Lion in Winter
In case you missed it, check out Wright Thompson's ESPN story on Michael Jordan at 50:
The opposite of this creeping nostalgia is the way Jordan has always collected slights, inventing them — nurturing them. He can be a breathtaking asshole: self-centered, bullying and cruel. That's the ugly side of greatness. He's a killer, in the Darwinian sense of the word, immediately sensing and attacking someone's weakest spot. He'd moo like a cow when the overweight general manager of the Bulls, Jerry Krause, would get onto the team bus. When the Bulls traded for the injury-prone Bill Cartwright, Jordan teased him as Medical Bill, and he once punched Will Perdue during practice. He punched Steve Kerr too, and who knows how many other people.
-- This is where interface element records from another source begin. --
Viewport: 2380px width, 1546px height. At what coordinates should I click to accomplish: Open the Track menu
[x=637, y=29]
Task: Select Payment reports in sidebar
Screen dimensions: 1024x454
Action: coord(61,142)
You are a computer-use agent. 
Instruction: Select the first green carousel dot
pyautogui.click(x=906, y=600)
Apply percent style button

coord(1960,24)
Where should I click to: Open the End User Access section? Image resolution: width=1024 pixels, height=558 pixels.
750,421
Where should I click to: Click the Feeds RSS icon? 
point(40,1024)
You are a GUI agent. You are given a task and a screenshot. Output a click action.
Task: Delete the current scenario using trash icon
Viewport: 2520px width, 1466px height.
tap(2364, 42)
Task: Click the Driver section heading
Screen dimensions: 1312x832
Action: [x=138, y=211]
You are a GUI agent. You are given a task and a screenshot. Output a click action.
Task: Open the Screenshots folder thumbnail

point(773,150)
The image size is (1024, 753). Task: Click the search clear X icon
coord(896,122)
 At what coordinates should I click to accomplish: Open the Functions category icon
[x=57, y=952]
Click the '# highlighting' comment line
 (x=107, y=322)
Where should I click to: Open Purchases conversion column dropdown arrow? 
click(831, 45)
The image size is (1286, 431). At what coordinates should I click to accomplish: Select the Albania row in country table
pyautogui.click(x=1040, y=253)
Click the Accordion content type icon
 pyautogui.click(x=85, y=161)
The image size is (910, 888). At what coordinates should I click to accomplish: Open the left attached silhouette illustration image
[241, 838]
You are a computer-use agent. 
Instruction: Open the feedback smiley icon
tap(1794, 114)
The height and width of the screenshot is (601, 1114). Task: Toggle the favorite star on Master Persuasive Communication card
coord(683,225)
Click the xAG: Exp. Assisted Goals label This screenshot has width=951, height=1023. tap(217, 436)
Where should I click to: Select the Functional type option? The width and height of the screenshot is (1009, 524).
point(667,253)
This started at an early age. Jordan genuinely believed his father liked his older brother, Larry, more than he liked him, and he used that insecurity as motivation. He burned, and thought if he succeeded, he would demand an equal share of affection. His whole life has been about proving things, to the people around him, to strangers, to himself. This has been successful and spectacularly unhealthy. If the boy in those letters from Chapel Hill is gone, it is this appetite to prove — to attack and to dominate and to win — that killed him. In the many biographies written about Jordan, most notably in David Halberstam's "Playing for Keeps," a common word used to describe Jordan is "rage." Jordan might have stopped playing basketball, but the rage is still there. The fire remains, which is why he searches for release, on the golf course or at a blackjack table, why he spends so much time and energy on his basketball team and why he dreams of returning to play.
He's in his suite at the Bobcats' arena, just before tip-off of another loss, annoyed that one of his players is talking to the opponents. Tonight he's going to sit on the bench, to send a message that the boss is watching. He used to sit there a lot, but he got a few phone calls from NBA commissioner David Stern telling him to chill with the screaming at officials. Mostly he watches in private, for good reason. Once, when he was an executive with the Washington Wizards, mad at how the team was playing, he hurled a beer can at his office television, then launched whatever he could find after it, a fusillade of workplace missiles. Now, 10 years later, he mostly just yells.